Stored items
□ □ □ □ □

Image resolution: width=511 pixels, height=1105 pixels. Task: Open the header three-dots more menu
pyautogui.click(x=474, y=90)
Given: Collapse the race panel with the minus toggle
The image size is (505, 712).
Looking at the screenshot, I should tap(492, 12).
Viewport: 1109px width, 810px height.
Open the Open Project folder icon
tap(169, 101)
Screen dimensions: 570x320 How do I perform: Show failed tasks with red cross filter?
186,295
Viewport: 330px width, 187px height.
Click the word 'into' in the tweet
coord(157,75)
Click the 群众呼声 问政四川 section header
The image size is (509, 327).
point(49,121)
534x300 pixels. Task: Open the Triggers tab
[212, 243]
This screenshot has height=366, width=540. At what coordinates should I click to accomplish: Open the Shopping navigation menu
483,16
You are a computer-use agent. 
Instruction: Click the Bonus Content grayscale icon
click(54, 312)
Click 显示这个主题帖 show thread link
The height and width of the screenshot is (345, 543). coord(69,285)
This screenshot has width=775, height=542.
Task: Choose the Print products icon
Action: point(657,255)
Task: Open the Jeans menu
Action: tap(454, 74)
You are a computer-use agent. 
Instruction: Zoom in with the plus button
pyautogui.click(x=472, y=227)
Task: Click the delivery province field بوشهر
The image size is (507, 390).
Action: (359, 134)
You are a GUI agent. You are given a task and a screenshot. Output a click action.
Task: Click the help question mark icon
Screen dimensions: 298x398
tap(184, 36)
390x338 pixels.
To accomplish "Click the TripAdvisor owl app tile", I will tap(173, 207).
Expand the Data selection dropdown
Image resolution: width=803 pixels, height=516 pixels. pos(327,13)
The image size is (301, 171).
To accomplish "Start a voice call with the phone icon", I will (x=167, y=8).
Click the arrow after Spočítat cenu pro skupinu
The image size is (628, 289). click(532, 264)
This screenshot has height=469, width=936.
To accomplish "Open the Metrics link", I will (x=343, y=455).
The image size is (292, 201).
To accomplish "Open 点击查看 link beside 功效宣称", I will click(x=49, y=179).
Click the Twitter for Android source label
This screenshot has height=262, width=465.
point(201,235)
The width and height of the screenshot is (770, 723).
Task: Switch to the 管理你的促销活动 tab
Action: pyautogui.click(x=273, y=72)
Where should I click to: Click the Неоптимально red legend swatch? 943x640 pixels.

□ □ □ □ □

What is needed is an exact copy of all the records above.

*Solution for this problem:*
Image resolution: width=511 pixels, height=1105 pixels. Task: Open the header three-dots more menu
pyautogui.click(x=474, y=90)
Given: Collapse the race panel with the minus toggle
The image size is (505, 712).
Looking at the screenshot, I should tap(492, 12).
Viewport: 1109px width, 810px height.
Open the Open Project folder icon
tap(169, 101)
Screen dimensions: 570x320 How do I perform: Show failed tasks with red cross filter?
186,295
Viewport: 330px width, 187px height.
Click the word 'into' in the tweet
coord(157,75)
Click the 群众呼声 问政四川 section header
The image size is (509, 327).
point(49,121)
534x300 pixels. Task: Open the Triggers tab
[212, 243]
This screenshot has height=366, width=540. At what coordinates should I click to accomplish: Open the Shopping navigation menu
483,16
You are a computer-use agent. 
Instruction: Click the Bonus Content grayscale icon
click(54, 312)
Click 显示这个主题帖 show thread link
The height and width of the screenshot is (345, 543). coord(69,285)
This screenshot has width=775, height=542.
Task: Choose the Print products icon
Action: point(657,255)
Task: Open the Jeans menu
Action: tap(454, 74)
You are a computer-use agent. 
Instruction: Zoom in with the plus button
pyautogui.click(x=472, y=227)
Task: Click the delivery province field بوشهر
The image size is (507, 390).
Action: (359, 134)
You are a GUI agent. You are given a task and a screenshot. Output a click action.
Task: Click the help question mark icon
Screen dimensions: 298x398
tap(184, 36)
390x338 pixels.
To accomplish "Click the TripAdvisor owl app tile", I will tap(173, 207).
Expand the Data selection dropdown
Image resolution: width=803 pixels, height=516 pixels. pos(327,13)
The image size is (301, 171).
To accomplish "Start a voice call with the phone icon", I will (x=167, y=8).
Click the arrow after Spočítat cenu pro skupinu
The image size is (628, 289). click(532, 264)
This screenshot has height=469, width=936.
To accomplish "Open the Metrics link", I will (x=343, y=455).
The image size is (292, 201).
To accomplish "Open 点击查看 link beside 功效宣称", I will click(x=49, y=179).
Click the Twitter for Android source label
This screenshot has height=262, width=465.
point(201,235)
The width and height of the screenshot is (770, 723).
Task: Switch to the 管理你的促销活动 tab
Action: pyautogui.click(x=273, y=72)
Where should I click to: Click the Неоптимально red legend swatch? 943x640 pixels.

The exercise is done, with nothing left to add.